### THE PROBLEM
Using the records that follow, work out how many lines hold the string "dropdown" and provide that number only.

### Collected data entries
- Opening Delimiter -

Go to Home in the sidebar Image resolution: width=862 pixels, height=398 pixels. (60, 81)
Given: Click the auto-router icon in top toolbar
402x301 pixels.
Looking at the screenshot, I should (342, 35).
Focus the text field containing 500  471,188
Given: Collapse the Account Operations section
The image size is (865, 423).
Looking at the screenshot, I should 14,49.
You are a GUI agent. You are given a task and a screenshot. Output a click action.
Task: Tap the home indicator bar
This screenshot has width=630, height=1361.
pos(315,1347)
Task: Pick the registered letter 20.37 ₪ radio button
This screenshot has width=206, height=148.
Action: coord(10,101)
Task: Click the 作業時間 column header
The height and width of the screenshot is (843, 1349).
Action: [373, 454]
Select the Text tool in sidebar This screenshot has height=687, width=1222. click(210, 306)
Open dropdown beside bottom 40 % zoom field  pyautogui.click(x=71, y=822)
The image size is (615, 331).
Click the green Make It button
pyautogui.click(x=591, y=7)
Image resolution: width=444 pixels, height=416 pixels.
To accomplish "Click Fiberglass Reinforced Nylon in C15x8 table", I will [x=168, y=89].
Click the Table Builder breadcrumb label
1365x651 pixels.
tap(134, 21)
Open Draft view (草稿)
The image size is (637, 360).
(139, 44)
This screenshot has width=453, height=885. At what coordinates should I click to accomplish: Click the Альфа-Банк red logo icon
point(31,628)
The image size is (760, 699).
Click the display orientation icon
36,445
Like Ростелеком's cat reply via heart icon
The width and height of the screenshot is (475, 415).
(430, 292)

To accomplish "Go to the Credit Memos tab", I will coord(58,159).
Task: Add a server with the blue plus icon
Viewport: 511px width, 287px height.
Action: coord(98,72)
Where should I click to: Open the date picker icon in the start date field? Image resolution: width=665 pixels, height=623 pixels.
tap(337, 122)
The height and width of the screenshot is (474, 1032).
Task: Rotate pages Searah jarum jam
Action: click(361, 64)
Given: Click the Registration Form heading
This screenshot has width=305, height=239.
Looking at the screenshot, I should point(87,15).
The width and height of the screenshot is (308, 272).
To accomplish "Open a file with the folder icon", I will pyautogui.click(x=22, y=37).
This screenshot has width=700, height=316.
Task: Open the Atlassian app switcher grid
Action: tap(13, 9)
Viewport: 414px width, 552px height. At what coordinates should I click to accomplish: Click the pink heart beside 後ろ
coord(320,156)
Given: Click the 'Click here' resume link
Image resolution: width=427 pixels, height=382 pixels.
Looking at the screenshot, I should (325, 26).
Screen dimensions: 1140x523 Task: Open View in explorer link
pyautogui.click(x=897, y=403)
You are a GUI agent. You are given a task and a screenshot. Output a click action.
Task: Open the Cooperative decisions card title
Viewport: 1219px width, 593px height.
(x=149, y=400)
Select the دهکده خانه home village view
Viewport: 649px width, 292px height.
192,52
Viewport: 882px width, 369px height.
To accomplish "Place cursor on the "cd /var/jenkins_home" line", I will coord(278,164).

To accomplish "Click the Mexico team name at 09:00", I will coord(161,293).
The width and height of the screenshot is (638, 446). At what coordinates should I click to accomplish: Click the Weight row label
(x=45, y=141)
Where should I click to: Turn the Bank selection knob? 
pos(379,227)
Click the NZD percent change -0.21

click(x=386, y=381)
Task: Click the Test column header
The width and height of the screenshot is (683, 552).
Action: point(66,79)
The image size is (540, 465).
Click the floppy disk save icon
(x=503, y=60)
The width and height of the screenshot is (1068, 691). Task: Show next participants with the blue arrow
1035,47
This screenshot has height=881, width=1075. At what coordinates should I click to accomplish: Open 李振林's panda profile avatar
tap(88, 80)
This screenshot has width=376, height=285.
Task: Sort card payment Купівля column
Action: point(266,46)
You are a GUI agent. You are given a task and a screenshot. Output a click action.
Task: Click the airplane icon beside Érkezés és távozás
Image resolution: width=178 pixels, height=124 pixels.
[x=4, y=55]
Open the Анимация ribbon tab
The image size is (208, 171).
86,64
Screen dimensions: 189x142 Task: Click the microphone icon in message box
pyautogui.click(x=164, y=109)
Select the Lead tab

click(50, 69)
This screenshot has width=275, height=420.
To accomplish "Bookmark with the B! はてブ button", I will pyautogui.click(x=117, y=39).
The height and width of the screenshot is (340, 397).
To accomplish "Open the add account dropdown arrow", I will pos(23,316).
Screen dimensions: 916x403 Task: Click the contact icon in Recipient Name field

- Closing Delimiter -

### TASK RESULT
2